Attribution of inventions can sometimes be tricky (letters, 22 June). But few can have been so ignored so comprehensively as Thomas Newcomen, the inventor of the first practical steam engine (in 1712).

Newcomen had built on the work of Thomas Savery's engine that proved the theory of lifting water by atmospheric pressure differential, but was impractical. The Newcomen engines were pumping water out of collieries in the Black Country and tin mines in Cornwall for 50 years before James Watt persuaded people to use his modification, the separate condenser. Yet I have a clear memory as a child being taught that James Watt had been inspired by the power of steam when watching it coming out of the spout of a kettle.

Watt's condenser made the steam engine efficient and reliable, and he also did other great things, such as manufacturing them to previously untold tolerances of precision, but he did not invent the steam engine, nor did he ever claim he had.

Vaughan Thomas

Usk, Gwent

Curtains for Dido

It wasn't the first time the curtains failed at the Royal Opera House ("Behind the scenes at the opera house", 21 June ).

On 3 October 1972, at the start of Act 3 of The Trojans, Janet Baker (not then Damed), playing Dido, advanced towards the front of the stage with the chorus singing "Hail O Hail to the Queen" when to the audience, but not yet to the performers, the stage got smaller and smaller as the curtains started slowly to close but finished at a rush.

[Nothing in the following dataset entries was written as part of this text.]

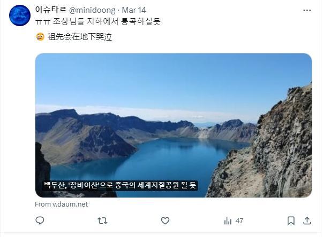Open the blue profile avatar
Screen dimensions: 323x237
click(x=20, y=15)
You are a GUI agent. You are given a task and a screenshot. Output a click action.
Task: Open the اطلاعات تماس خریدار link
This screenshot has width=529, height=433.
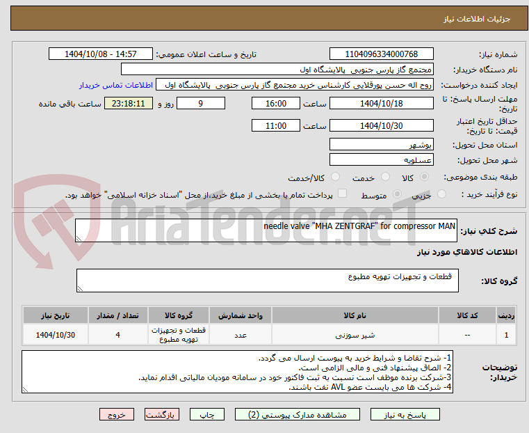coord(116,85)
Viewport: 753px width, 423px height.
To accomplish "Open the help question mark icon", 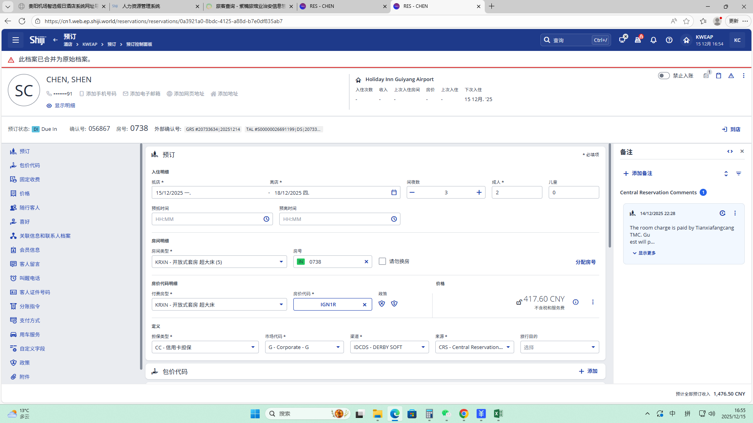I will [669, 40].
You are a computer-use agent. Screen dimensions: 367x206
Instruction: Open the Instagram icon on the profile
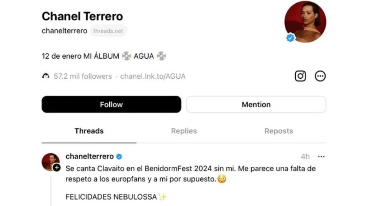(300, 76)
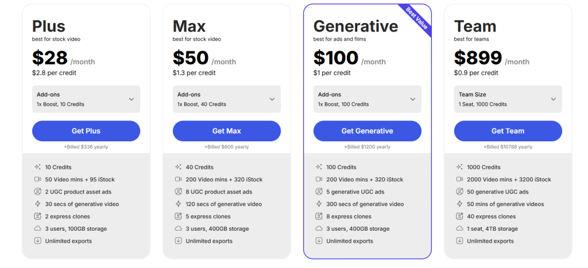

Fortunately, no one was hurt. After a long delay, the curtain was winched up by hand and the performance continued. So nothing's new.

John Crisp

London SW1

When failures are winners

What conclusions should we draw from the fact that three of the four Euro 2012 semi-final places are occupied by countries from the economically feckless group of PIGS? Perhaps we should get a life?

Anthony Bramley-Harker

Watford, Hertfordshire

Recipe for chaos

Can someone explain the benefits of an elected House of Lords? It strikes me a recipe for disaster. If there is a strong swing to one party at election time, that party could find itself with a large majority in both Houses. Where will the checks and balances come from? Will this not provide five years of elective dictatorship? It seems extraordinary with politicians in such disrepute that so many people want to give so much extra power to the party in power.

Stephen Kerensky

Morecambe, Lancashire

A real issue

May I use your columns to ask for a moratorium on the constant use of the word "issue"? It has become a sloppy, all-round synonym for "problem", "difficulty", "argument", "crisis" and any other words of disagreement. I found it used five times on one page of The Independent, and as many again in one BBC broadcast. Can we please stop and ask ourselves what it is, exactly, that we are trying to say?

David Foster

Whatfield, Suffolk

Change stripes

John Swift, of the British Association for Shooting and Conservation (letter, 19 June), seems to live in a fantasy, ancient past, constantly menaced by bears, wolves and tigers (sabre-toothed, no doubt). Perhaps he would be safer in a proper job, not pandering to the rich and their psychotic need to slaughter our wildlife for fun.

Steve Edwards

Haywards Heath, West Sussex

Call for clarity

Your report (Your Money, 23 June) credits the Co-op Bank as one that makes its charges clear on their websites. To a point, they do, but only following an additional link that requires scrolling down from the initial screen. But what they don't make clear is that the switching of call numbers from 0845 to 0844 significantly increases call charges for many customers. Caring? Sharing?